President Lindgren and Board of Trustee member
Robin Anne Floyd congratulate Dr. Gibbons
Randolph-Macon College’s Society of Alumni celebrated the work of Dr. John H. Gibbons
’49 by awarding him the Distinguished Alumnus Award during a reception at the Congressional
Country Club in Bethesda, Maryland on Tuesday, February 5, 2008. The award was presented
by Board of Trustee member Robin Anne Floyd ’85 and President Robert Lindgren. Frank
Murphy, chair of the R-MC Parents Association, served as emcee for the evening.
Dr. Gibbons is internationally respected for his contributions to physics, energy,
the environment, technology and public policy. He served as the chief advisor to
the President of the United States on matters of science and technology from 1993-1998.
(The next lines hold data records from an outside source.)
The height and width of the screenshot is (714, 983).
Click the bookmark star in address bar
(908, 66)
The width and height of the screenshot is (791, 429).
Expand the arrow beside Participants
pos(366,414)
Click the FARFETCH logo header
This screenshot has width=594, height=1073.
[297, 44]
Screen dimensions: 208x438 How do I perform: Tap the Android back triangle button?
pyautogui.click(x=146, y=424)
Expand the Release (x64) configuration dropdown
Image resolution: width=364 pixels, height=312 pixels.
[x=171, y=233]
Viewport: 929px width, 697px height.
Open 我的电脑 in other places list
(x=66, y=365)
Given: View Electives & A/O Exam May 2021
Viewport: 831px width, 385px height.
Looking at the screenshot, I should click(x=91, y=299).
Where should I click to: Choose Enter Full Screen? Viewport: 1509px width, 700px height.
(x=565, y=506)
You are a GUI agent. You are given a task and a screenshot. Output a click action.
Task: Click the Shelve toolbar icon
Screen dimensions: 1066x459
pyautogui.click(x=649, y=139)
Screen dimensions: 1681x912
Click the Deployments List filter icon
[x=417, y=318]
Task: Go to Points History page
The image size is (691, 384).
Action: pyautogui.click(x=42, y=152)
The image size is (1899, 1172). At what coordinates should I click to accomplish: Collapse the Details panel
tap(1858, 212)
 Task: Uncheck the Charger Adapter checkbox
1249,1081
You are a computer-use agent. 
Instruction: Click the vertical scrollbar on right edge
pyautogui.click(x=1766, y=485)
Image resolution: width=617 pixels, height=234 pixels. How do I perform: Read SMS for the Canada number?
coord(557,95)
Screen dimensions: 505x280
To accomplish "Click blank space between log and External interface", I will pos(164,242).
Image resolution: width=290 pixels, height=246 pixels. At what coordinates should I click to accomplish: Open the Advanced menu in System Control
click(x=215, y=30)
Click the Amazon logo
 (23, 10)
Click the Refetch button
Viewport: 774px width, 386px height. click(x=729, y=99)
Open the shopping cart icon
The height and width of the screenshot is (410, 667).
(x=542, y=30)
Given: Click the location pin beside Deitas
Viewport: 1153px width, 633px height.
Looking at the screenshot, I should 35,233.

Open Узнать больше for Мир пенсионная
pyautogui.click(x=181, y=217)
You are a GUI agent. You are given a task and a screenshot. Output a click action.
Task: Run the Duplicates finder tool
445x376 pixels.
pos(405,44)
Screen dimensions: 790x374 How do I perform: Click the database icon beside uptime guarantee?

As senior advisor to the U.S. Department of State, he assisted the Secretary of
State in revitalizing science and technology capabilities. He also served as head
of the U.S. congressional office of technology assessment, advising congressional
committees on issues involving science and technology on society. In December 2007
he was appointed by Virginia Governor Tim Kaine to the newly created Commission
on Climate Change, whose main goal is to significantly reduce emissions in Virginia
Gibbons’ professional career began at Oak Ridge National Laboratory in Tennessee,
where he spent 20 years leading research in nuclear geophysics and astrophysics;
he also directed its environmental program. In 1973, during the nation’s energy
crisis, he was appointed as the first director of the Federal Office of Energy Conservation;
there he initiated work on energy efficiency and directed public awareness programs
about the need for energy conservation. From 1974-1979, Gibbons joined the faculty
at the University of Tennessee where he taught physics and directed the university’s
energy, environment and resources center. In 1998 he taught at the Massachusetts
Institute of Technology (MIT).
In recognition of his contributions in science, technology and public service, Gibbons
has received six honorary doctorates and many distinguished awards from within the
United States and from the governments of France and Germany.
Gibbons is a 1949 graduate of Randolph-Macon College with a bachelor’s degree in
chemistry. He earned his Ph.D. in physics from Duke University in 1954.